According to some embodiments, the data processing system is configured to from the sensor data learn to identify one or more entities while in a learning mode and thereafter configured to identify the one or more entities while in a performance mode and the identified entity is one or more of a speaker, a spoken letter, syllable, phoneme, word or phrase present in the sensor data or an object or a feature of an object present in sensor data or a new contact event, an end of a contact event, a gesture or an applied pressure present in the sensor data. In some embodiments, a higher precision/accuracy in identifying one or more entities or measurable characteristics thereof is achieved/obtained.
According to some embodiments, the network is a recurrent neural network.
According to some embodiments, the network is a recursive neural network.
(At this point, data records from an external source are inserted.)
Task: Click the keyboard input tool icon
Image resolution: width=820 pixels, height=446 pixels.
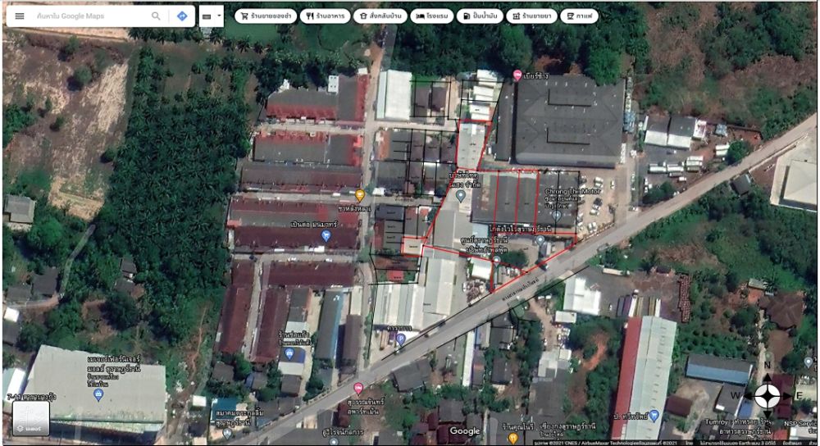Action: pos(206,16)
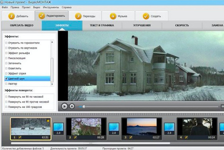Click the pencil edit icon on clip 2
The height and width of the screenshot is (150, 224).
[x=75, y=137]
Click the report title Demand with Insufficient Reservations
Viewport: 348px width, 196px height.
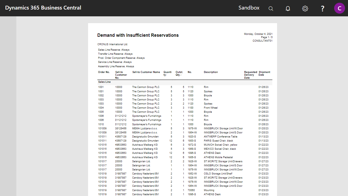(138, 35)
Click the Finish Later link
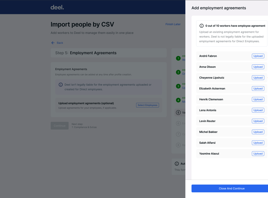The height and width of the screenshot is (198, 268). point(173,24)
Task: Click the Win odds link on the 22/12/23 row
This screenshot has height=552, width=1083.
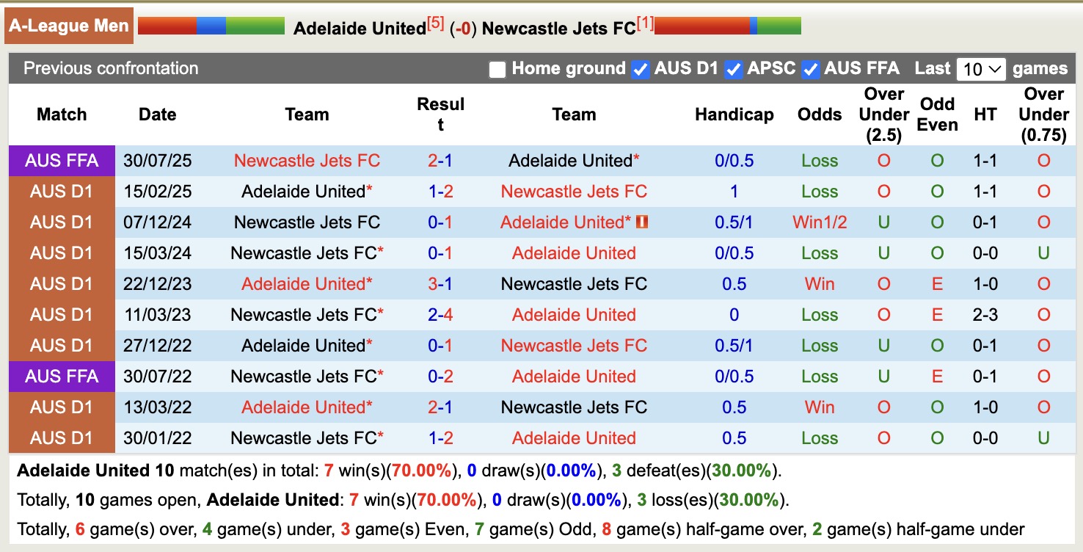Action: point(818,283)
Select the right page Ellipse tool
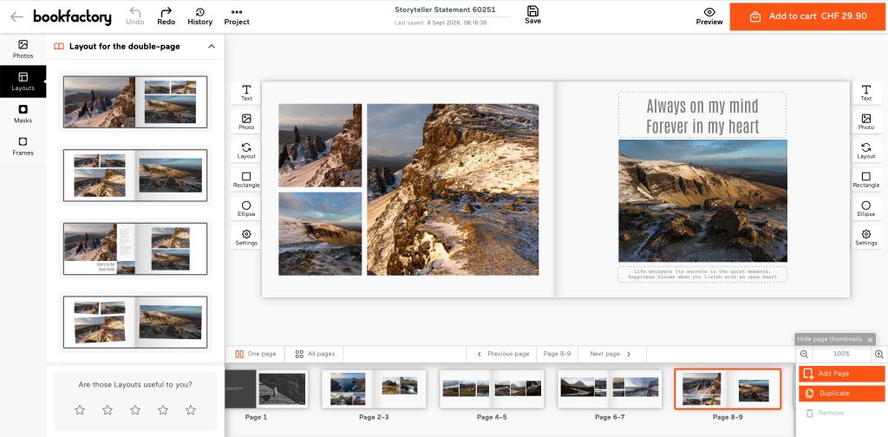The width and height of the screenshot is (888, 437). point(866,209)
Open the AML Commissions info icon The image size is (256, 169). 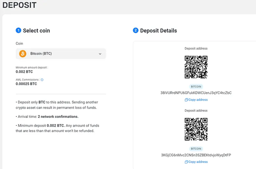pyautogui.click(x=42, y=80)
According to a second aspect there is provided a computer-implemented or hardware-implemented method for processing data. The method comprises a) receiving one or more system inputs comprising data to be processed; b) providing a plurality of inputs, at least one of the plurality of inputs being a system input, to a network, NW, comprising a plurality of first nodes; c) receiving an output from each first node; d) providing a system output, comprising the output of each first node; e) exciting, by nodes of a first group of the plurality of nodes, one or more other nodes of the plurality of nodes by providing the output of each of the nodes of the first group of nodes as input to the one or more other nodes; f) inhibiting, by nodes of a second group of the plurality of nodes, one or more other nodes of the plurality of nodes by providing the output of each of the nodes of the second group as a processing unit input to a respective processing unit, each respective processing unit being configured to provide the processing unit output as input to the one or more other nodes; and g) optionally updating, by one or more updating units, weights based on correlation; h) optionally repeating a)-g) until a learning criterion is met; and i) repeating a)-f) until a stop criterion is met, and each node of the plurality of nodes belongs to one of the first and second groups of nodes.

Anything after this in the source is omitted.